(Beginning of Supplied information)

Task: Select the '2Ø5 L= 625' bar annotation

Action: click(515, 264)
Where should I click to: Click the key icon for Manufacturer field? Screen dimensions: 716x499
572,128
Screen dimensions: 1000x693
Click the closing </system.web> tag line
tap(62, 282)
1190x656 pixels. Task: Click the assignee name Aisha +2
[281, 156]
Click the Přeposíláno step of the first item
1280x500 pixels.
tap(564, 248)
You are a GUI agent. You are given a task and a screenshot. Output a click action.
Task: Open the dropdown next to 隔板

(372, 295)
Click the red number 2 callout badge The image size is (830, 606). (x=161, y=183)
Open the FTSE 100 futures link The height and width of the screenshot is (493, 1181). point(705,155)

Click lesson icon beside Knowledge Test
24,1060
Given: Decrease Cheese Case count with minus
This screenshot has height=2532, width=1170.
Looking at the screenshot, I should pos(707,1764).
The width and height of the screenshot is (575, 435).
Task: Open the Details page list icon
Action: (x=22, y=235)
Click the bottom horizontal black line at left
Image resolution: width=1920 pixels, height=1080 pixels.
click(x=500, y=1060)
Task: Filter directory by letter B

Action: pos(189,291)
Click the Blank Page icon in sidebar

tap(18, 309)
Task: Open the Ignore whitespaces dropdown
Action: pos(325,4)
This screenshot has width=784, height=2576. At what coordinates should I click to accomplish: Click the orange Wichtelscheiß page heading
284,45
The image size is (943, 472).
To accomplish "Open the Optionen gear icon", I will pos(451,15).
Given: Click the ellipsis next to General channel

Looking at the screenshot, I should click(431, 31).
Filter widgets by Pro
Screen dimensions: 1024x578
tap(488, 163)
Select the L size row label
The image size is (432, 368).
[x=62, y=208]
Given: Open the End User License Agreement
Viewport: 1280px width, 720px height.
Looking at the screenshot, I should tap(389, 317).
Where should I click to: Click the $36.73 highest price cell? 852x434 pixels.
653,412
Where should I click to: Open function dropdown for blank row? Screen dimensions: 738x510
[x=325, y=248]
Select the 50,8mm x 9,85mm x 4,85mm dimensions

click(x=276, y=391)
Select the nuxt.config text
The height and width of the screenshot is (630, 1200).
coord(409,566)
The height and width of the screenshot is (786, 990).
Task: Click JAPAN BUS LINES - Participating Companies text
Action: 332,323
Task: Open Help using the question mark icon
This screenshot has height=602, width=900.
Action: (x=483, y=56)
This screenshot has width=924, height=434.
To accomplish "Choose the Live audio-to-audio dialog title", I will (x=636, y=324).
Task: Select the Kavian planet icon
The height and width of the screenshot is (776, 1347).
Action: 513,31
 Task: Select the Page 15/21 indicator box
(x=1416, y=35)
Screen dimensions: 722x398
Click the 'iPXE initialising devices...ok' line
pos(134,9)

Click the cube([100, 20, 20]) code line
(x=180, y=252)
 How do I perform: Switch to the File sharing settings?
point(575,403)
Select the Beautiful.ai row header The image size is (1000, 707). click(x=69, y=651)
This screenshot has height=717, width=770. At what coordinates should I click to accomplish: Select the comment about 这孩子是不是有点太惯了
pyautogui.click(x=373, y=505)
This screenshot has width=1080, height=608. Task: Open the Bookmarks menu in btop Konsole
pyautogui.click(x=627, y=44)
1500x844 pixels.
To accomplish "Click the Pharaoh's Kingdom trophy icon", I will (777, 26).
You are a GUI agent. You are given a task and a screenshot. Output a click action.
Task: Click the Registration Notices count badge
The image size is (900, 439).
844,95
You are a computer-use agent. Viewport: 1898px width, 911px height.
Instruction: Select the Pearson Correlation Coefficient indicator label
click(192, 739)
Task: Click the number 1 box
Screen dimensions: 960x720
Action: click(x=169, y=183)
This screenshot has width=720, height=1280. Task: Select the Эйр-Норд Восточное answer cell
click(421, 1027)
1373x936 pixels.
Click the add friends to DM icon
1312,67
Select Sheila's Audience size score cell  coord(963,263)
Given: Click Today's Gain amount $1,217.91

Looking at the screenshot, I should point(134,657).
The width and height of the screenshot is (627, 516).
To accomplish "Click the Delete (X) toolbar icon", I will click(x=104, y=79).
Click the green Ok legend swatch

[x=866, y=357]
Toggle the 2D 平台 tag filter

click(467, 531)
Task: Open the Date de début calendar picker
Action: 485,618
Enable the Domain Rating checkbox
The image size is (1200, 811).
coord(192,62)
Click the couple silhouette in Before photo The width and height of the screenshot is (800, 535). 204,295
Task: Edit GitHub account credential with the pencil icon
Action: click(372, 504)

(End of Supplied information)

Work item ::
Print out the full listing above, word for word.

Answer space ::
Task: Select the '2Ø5 L= 625' bar annotation

Action: click(515, 264)
Where should I click to: Click the key icon for Manufacturer field? Screen dimensions: 716x499
572,128
Screen dimensions: 1000x693
Click the closing </system.web> tag line
tap(62, 282)
1190x656 pixels. Task: Click the assignee name Aisha +2
[281, 156]
Click the Přeposíláno step of the first item
1280x500 pixels.
tap(564, 248)
You are a GUI agent. You are given a task and a screenshot. Output a click action.
Task: Open the dropdown next to 隔板

(372, 295)
Click the red number 2 callout badge The image size is (830, 606). (x=161, y=183)
Open the FTSE 100 futures link The height and width of the screenshot is (493, 1181). point(705,155)

Click lesson icon beside Knowledge Test
24,1060
Given: Decrease Cheese Case count with minus
This screenshot has height=2532, width=1170.
Looking at the screenshot, I should pos(707,1764).
The width and height of the screenshot is (575, 435).
Task: Open the Details page list icon
Action: (x=22, y=235)
Click the bottom horizontal black line at left
Image resolution: width=1920 pixels, height=1080 pixels.
click(x=500, y=1060)
Task: Filter directory by letter B

Action: pos(189,291)
Click the Blank Page icon in sidebar

tap(18, 309)
Task: Open the Ignore whitespaces dropdown
Action: pos(325,4)
This screenshot has width=784, height=2576. At what coordinates should I click to accomplish: Click the orange Wichtelscheiß page heading
284,45
The image size is (943, 472).
To accomplish "Open the Optionen gear icon", I will pos(451,15).
Given: Click the ellipsis next to General channel

Looking at the screenshot, I should click(431, 31).
Filter widgets by Pro
Screen dimensions: 1024x578
tap(488, 163)
Select the L size row label
The image size is (432, 368).
[x=62, y=208]
Given: Open the End User License Agreement
Viewport: 1280px width, 720px height.
Looking at the screenshot, I should tap(389, 317).
Where should I click to: Click the $36.73 highest price cell? 852x434 pixels.
653,412
Where should I click to: Open function dropdown for blank row? Screen dimensions: 738x510
[x=325, y=248]
Select the 50,8mm x 9,85mm x 4,85mm dimensions

click(x=276, y=391)
Select the nuxt.config text
The height and width of the screenshot is (630, 1200).
coord(409,566)
The height and width of the screenshot is (786, 990).
Task: Click JAPAN BUS LINES - Participating Companies text
Action: 332,323
Task: Open Help using the question mark icon
This screenshot has height=602, width=900.
Action: (x=483, y=56)
This screenshot has width=924, height=434.
To accomplish "Choose the Live audio-to-audio dialog title", I will (x=636, y=324).
Task: Select the Kavian planet icon
The height and width of the screenshot is (776, 1347).
Action: 513,31
 Task: Select the Page 15/21 indicator box
(x=1416, y=35)
Screen dimensions: 722x398
Click the 'iPXE initialising devices...ok' line
pos(134,9)

Click the cube([100, 20, 20]) code line
(x=180, y=252)
 How do I perform: Switch to the File sharing settings?
point(575,403)
Select the Beautiful.ai row header The image size is (1000, 707). click(x=69, y=651)
This screenshot has height=717, width=770. At what coordinates should I click to accomplish: Select the comment about 这孩子是不是有点太惯了
pyautogui.click(x=373, y=505)
This screenshot has width=1080, height=608. Task: Open the Bookmarks menu in btop Konsole
pyautogui.click(x=627, y=44)
1500x844 pixels.
To accomplish "Click the Pharaoh's Kingdom trophy icon", I will (777, 26).
You are a GUI agent. You are given a task and a screenshot. Output a click action.
Task: Click the Registration Notices count badge
The image size is (900, 439).
844,95
You are a computer-use agent. Viewport: 1898px width, 911px height.
Instruction: Select the Pearson Correlation Coefficient indicator label
click(192, 739)
Task: Click the number 1 box
Screen dimensions: 960x720
Action: click(x=169, y=183)
This screenshot has width=720, height=1280. Task: Select the Эйр-Норд Восточное answer cell
click(421, 1027)
1373x936 pixels.
Click the add friends to DM icon
1312,67
Select Sheila's Audience size score cell  coord(963,263)
Given: Click Today's Gain amount $1,217.91

Looking at the screenshot, I should point(134,657).
The width and height of the screenshot is (627, 516).
To accomplish "Click the Delete (X) toolbar icon", I will click(x=104, y=79).
Click the green Ok legend swatch

[x=866, y=357]
Toggle the 2D 平台 tag filter

click(467, 531)
Task: Open the Date de début calendar picker
Action: 485,618
Enable the Domain Rating checkbox
The image size is (1200, 811).
coord(192,62)
Click the couple silhouette in Before photo The width and height of the screenshot is (800, 535). 204,295
Task: Edit GitHub account credential with the pencil icon
Action: click(372, 504)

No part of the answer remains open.